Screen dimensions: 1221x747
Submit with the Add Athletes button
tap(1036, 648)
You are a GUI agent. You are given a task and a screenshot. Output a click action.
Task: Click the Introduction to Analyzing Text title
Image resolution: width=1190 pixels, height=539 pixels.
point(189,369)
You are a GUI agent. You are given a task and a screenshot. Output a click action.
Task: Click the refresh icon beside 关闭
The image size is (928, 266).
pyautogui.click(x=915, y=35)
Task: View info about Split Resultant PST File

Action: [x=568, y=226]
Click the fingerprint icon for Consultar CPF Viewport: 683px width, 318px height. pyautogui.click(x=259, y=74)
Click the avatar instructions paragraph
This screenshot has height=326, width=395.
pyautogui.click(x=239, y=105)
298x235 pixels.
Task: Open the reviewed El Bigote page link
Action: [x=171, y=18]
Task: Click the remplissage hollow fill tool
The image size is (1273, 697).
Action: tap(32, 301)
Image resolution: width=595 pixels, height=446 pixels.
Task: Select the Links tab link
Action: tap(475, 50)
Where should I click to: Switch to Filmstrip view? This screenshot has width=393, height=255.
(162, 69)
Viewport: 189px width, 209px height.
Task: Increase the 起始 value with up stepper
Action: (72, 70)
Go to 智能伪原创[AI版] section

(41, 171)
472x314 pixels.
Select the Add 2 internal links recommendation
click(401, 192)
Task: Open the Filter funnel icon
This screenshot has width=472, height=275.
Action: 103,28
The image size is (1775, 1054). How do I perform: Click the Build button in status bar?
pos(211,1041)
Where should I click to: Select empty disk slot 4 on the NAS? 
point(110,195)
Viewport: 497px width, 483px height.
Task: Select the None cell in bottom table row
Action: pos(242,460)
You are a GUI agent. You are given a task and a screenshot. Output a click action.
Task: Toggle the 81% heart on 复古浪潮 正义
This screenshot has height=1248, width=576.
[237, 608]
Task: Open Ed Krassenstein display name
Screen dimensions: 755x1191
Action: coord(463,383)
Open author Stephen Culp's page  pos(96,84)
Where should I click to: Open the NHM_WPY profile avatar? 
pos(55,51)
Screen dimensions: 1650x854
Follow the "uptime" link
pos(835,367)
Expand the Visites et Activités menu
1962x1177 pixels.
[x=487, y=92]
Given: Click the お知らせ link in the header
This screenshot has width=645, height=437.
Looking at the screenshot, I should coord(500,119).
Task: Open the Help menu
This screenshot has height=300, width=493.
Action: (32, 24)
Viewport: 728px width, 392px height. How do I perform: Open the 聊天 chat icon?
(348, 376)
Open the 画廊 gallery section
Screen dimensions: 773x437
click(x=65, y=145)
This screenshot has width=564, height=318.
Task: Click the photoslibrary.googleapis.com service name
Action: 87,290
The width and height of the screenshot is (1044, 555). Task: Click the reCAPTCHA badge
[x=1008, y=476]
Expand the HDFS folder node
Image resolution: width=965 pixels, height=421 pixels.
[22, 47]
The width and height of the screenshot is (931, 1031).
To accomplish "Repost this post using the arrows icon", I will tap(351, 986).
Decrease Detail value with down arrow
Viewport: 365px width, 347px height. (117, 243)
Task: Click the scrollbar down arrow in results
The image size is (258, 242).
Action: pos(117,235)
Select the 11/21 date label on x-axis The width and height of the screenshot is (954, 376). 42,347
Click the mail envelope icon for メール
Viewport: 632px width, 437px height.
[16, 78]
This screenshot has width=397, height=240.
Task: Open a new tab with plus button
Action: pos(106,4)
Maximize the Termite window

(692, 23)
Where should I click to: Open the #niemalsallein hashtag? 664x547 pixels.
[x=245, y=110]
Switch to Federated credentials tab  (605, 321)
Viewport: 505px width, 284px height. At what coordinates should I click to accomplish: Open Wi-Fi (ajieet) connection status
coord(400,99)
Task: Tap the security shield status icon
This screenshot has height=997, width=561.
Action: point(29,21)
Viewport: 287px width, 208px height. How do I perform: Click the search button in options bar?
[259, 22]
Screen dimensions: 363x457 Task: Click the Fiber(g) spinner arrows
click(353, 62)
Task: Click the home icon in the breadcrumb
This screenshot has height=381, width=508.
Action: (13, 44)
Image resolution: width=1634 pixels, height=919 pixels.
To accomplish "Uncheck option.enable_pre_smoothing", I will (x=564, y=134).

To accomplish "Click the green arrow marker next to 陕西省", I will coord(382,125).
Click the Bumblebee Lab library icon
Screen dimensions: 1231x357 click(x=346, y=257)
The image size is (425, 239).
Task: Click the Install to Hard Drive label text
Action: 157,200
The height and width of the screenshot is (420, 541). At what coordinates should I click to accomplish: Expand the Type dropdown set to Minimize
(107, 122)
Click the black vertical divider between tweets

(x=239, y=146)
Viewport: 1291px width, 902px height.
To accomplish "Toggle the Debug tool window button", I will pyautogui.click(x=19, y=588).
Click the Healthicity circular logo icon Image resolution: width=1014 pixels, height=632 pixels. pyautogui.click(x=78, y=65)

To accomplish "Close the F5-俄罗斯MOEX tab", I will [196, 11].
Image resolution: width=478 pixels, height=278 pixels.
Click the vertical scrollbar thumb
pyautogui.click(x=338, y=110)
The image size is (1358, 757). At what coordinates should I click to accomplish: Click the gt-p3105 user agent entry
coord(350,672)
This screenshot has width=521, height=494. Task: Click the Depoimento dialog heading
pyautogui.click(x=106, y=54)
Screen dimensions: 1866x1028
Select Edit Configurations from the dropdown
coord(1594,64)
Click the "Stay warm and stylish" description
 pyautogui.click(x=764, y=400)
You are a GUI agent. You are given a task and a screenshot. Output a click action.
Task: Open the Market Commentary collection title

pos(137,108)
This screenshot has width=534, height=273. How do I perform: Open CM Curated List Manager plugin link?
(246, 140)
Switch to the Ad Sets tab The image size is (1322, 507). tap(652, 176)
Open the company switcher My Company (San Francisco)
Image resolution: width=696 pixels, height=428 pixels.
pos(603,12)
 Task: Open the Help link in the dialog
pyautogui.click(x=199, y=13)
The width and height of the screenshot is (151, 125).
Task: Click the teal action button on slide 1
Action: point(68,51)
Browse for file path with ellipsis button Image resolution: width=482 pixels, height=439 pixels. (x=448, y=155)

----------------------------------------

- Work instructions
Copy the items verbatim, from the line containing "Where should I click to: Select" through the line containing "Action: (32, 24)", both lines included.

- Final answer
Where should I click to: Select empty disk slot 4 on the NAS? 
point(110,195)
Viewport: 497px width, 483px height.
Task: Select the None cell in bottom table row
Action: pos(242,460)
You are a GUI agent. You are given a task and a screenshot. Output a click action.
Task: Toggle the 81% heart on 复古浪潮 正义
This screenshot has height=1248, width=576.
[237, 608]
Task: Open Ed Krassenstein display name
Screen dimensions: 755x1191
Action: coord(463,383)
Open author Stephen Culp's page  pos(96,84)
Where should I click to: Open the NHM_WPY profile avatar? 
pos(55,51)
Screen dimensions: 1650x854
Follow the "uptime" link
pos(835,367)
Expand the Visites et Activités menu
1962x1177 pixels.
[x=487, y=92]
Given: Click the お知らせ link in the header
This screenshot has width=645, height=437.
Looking at the screenshot, I should coord(500,119).
Task: Open the Help menu
This screenshot has height=300, width=493.
Action: (32, 24)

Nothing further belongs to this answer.